Alicia (Lucía Pollán) is sick and her foremost wish is that she’ll live to be 13 years old. If that can’t happen, she would like the Magical Girl costume from her favorite anime. Her father Luis (Luis Bernejo), an unemployed literature professor, would love to fulfill her wish but the costume is very expensive and he has no money. When his path crosses with Barbara’s (Bárbara Lennie), a psychologically labile but wealthy woman, he finds a way to blackmail her on an impulse, not knowing the lengths Barbara has to go to to get him the money, nor the countermeasures she will take.
Magical Girl is an atmospheric and well-constructed film that had me thinking about it for a bit afterwards. It’s not perfect, especially not when it comes to Barbara, but I enjoyed it.
Vermut really knows how to handle the information that is revealed about his characters, both what and when to reveal it and what to keep from the audience. [That also applies to the violence in the film – Vermut knows what to show and what just to suggest.]

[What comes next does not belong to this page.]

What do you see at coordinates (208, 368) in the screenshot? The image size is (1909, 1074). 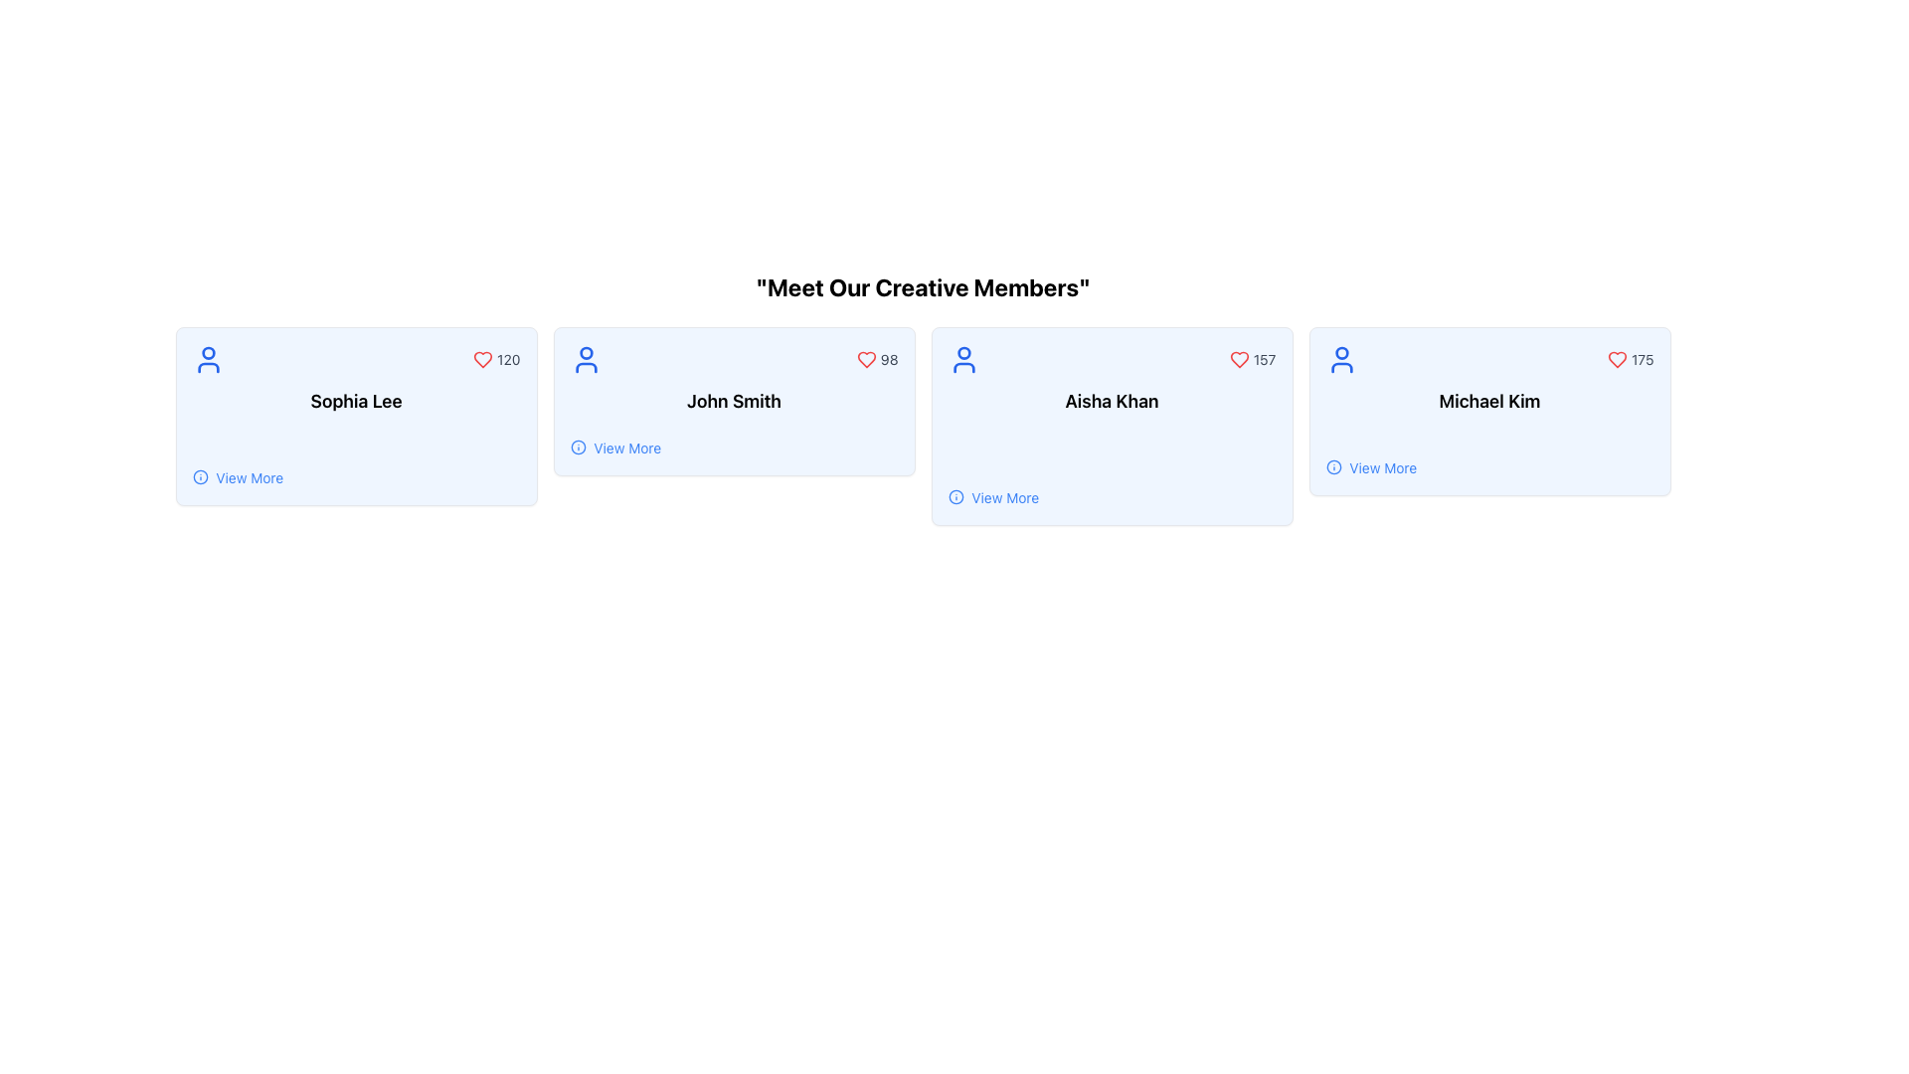 I see `the decorative icon part located at the bottom of the icon associated with 'Sophia Lee', which is styled to resemble a simplistic human figure with blue and red colors` at bounding box center [208, 368].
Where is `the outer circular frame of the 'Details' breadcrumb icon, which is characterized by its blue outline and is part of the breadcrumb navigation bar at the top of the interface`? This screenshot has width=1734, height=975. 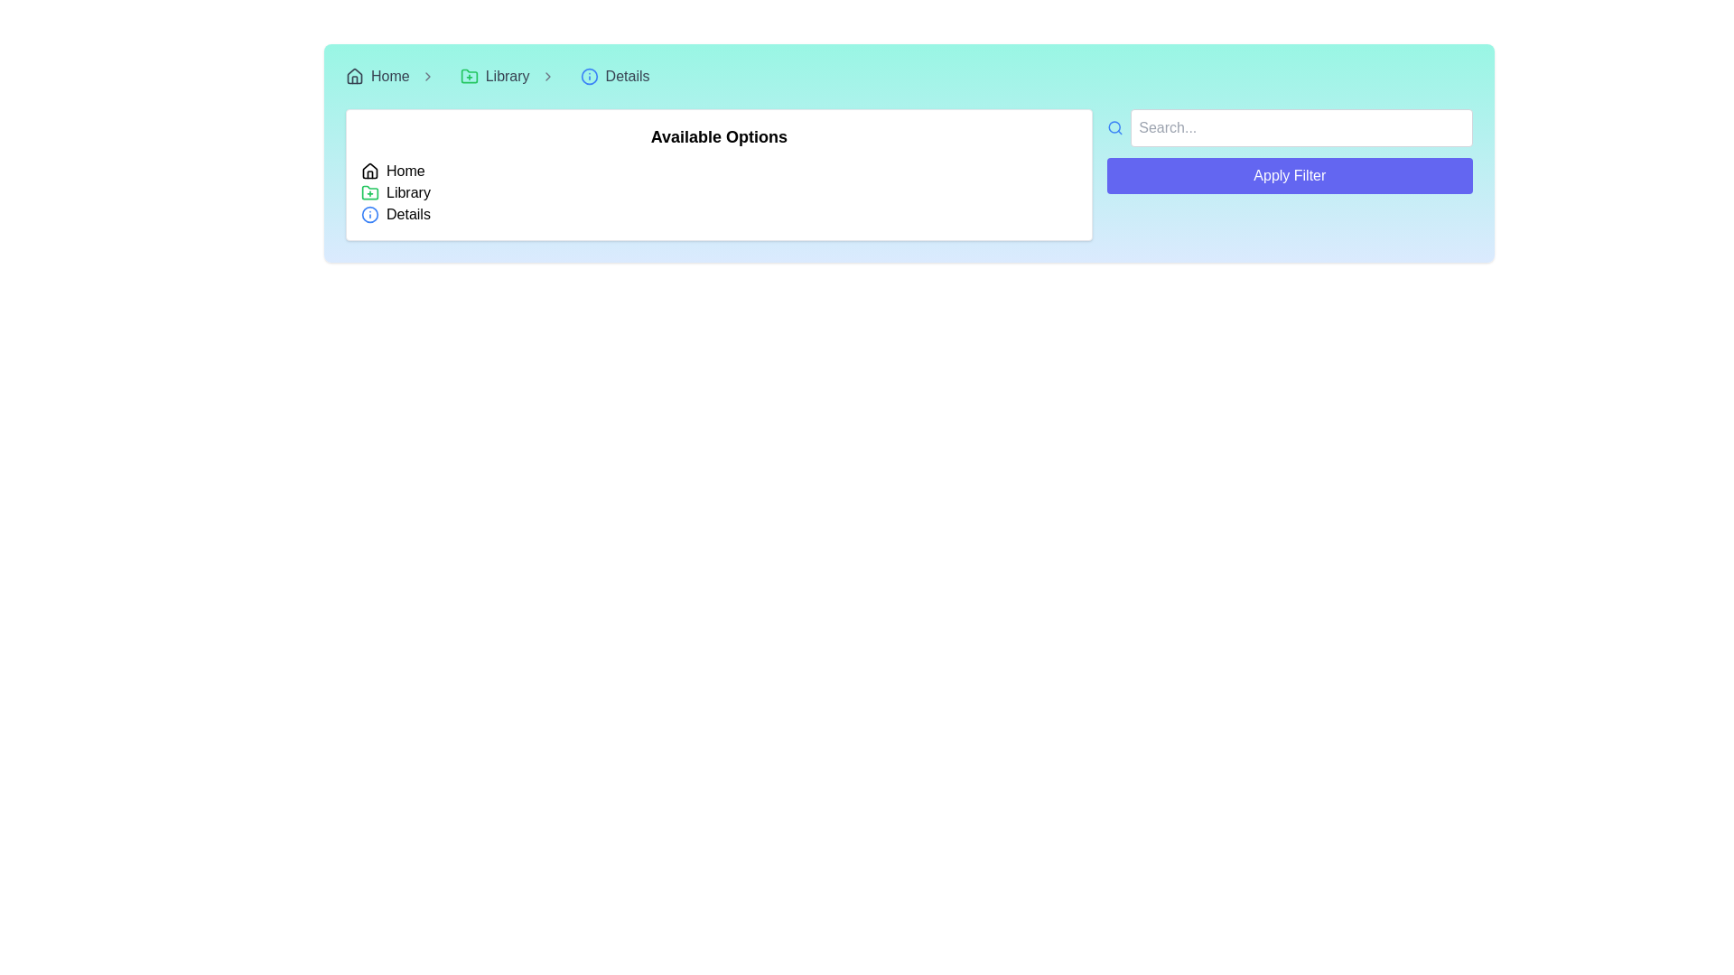
the outer circular frame of the 'Details' breadcrumb icon, which is characterized by its blue outline and is part of the breadcrumb navigation bar at the top of the interface is located at coordinates (589, 75).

That is also his main source of tension, always leaving enough mystery to keep the audience wondering and wanting to know what comes next, which slowly changes to a very strong suspicion where things will be headed and whether he will really go there. Only once does his concept not work: I felt frustrated that I didn’t know until the end what Damian (José Sacristán) did for Barbara. Maybe I was just dense that I didn’t realize it, but usually I’m not that bad at picking up clues and the film lacked a solution for me there.
Unfortunately, the film’s weakest point are Barbara and to some extent Alicia. Neither get a very active role. Alicia doesn’t even get to utter her wish directly, her father stumbles over her diary. [Her naive and unquestioning and rather ungrateful acceptance of her dress also didn’t ring very true to me – with 12 years, she’s old enough to be well aware that they don’t have any money and that the dress is expensive. I would have expected a little more happiness about the dress, even if the wand was missing.] But Barbara as a character fares even worse. Her life is run by the men in it, first her husband, then she gets to make one decision on her own which immediately leaves her at Luis’ mercy. Her solution to the situation again is only possible due to two other men. This goes so far that she is barely part of her own story.
Despite that treatment of its female characters, there was still something about Magical Girl that was engaging and captivating and that I enjoyed. Maybe Vermut’s next film will be better with its women and even more nejoyable.